Stefan Wiemann Is the New Spokesman of the National Genome Research Network
Associate Professor (PD) Dr. Stefan Wiemann of the German Cancer Research Center (Deutsches Krebsforschungszentrum, DKFZ) has been elected spokesman of the Project Committee of the National Genome Research Network. This funding program supports projects in medical genome research aimed at fighting relevant widespread diseases.
Since 1995, the Federal Ministry of Education and Research (BMBF) has supported genome research in Germany. It all began with the German Human Genome Project, which was subsequently continued in the National Genome Research Network (Nationales Genomforschungsnetz, NGFN).
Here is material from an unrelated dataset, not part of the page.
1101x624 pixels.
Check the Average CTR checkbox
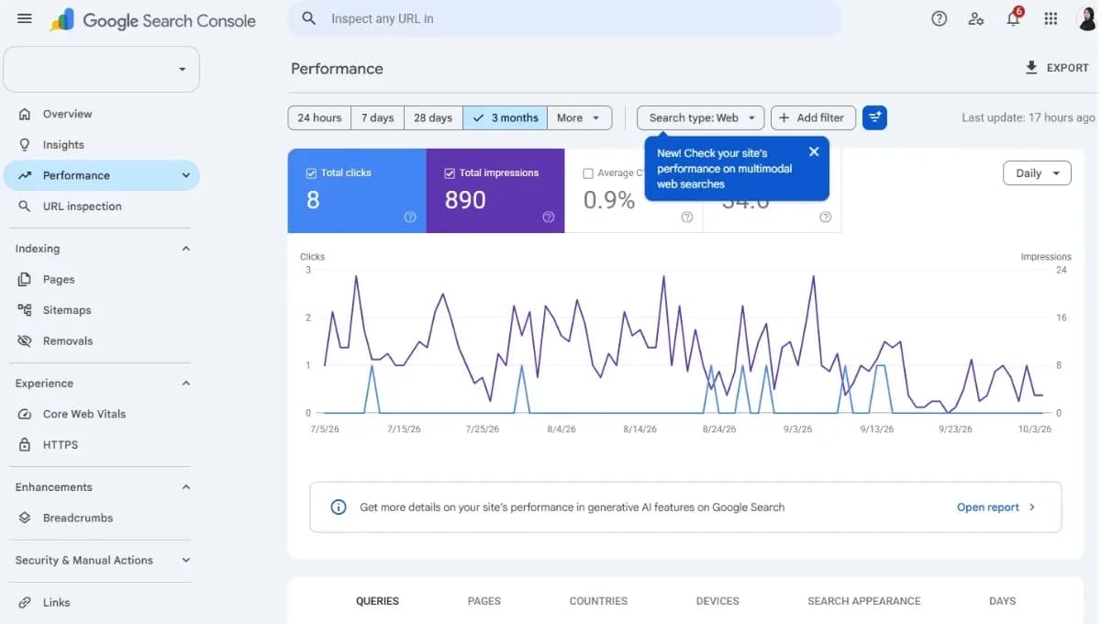point(588,173)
After completion of the first two funding periods, medical genome research currently receives funding of 125 million euros for an initial three-year period in a program called “NGFN Plus”. Stefan Wiemann, provisional head of DKFZ’s Molecular Genome Analysis Division, has now been elected spokesman of the network for the next two years. In this position he succeeds Professor Martin Hrabé de Angelis of the Helmholtz Center Munich.
What are the goals of NGFN-Plus? Stefan Wiemann explains: “We need to understand the molecular processes that cause a disease. Using advanced technology, we are building the basis for developing targeted drugs. Therefore, our NGFN projects reach far beyond pure gene analysis today and also comprise RNA, proteins and metabolic and signaling pathways – to conduct a possibly broad search for targets for new treatment methods. With highly specialized analysis methods, NGFN creates an added value that separately working laboratories are not able to achieve. This is the only way to compete with international top research and to forge new paths for application in medicine at the same time.”
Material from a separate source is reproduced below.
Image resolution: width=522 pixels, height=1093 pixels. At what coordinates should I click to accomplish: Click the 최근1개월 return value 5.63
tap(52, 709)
Stefan Wiemann, a molecular biologist, did his PhD at the German Cancer Research Center and then went to work at the European Molecular Biology Laboratory (EMBL), one of the leading centers of automated DNA sequencing also based in Heidelberg. In 1996, Professor Annemarie Poustka brought Wiemann back to DKFZ to create a library of all human genes in the framework of the German Human Genome Project. Jointly with colleagues from EMBL, Wiemann developed a high-throughput method for introducing genes back into cells where they are translated into proteins whose function is systematically analyzed by molecular biologists.
NGFN-Plus comprises 26 Integrated Genome Research Networks. These networks, which are involved in over 300 projects, are working towards a comprehensive molecular understanding of disease processes. Priority is given to research into cancer and neurodegenerative diseases as well as cardiovascular and infectious diseases. The scientific results are intended to contribute to developing new diagnosis and treatment methods for these economically relevant diseases. “Of course, for us at the German Cancer Research Center, the search for targeted drugs against malignant tumors has priority,” Wiemann says, “but we also urgently need innovative therapies against widespread diseases such as Alzheimer’s, diabetes and other afflictions that can only be treated insufficiently today.”
A picture of Wiemann is available on the Internet at:
http://www.dkfz.de/de/presse/pressemitteilungen/2009/images/Wiemann.jpg
With more than 3,000 employees, the German Cancer Research Center (Deutsches Krebsforschungszentrum, DKFZ) is Germany’s largest biomedical research institute. DKFZ scientists identify cancer risk factors, investigate how cancer progresses and develop new cancer prevention strategies. They are also developing new methods to diagnose tumors more precisely and treat cancer patients more successfully. The DKFZ's Cancer Information Service (KID) provides patients, interested citizens and experts with individual answers to questions relating to cancer.
To transfer promising approaches from cancer research to the clinic and thus improve the prognosis of cancer patients, the DKFZ cooperates with excellent research institutions and university hospitals throughout Germany:
The DKFZ is 90 percent financed by the Federal Ministry of Education and Research and 10 percent by the state of Baden-Württemberg. The DKFZ is a member of the Helmholtz Association of German Research Centers.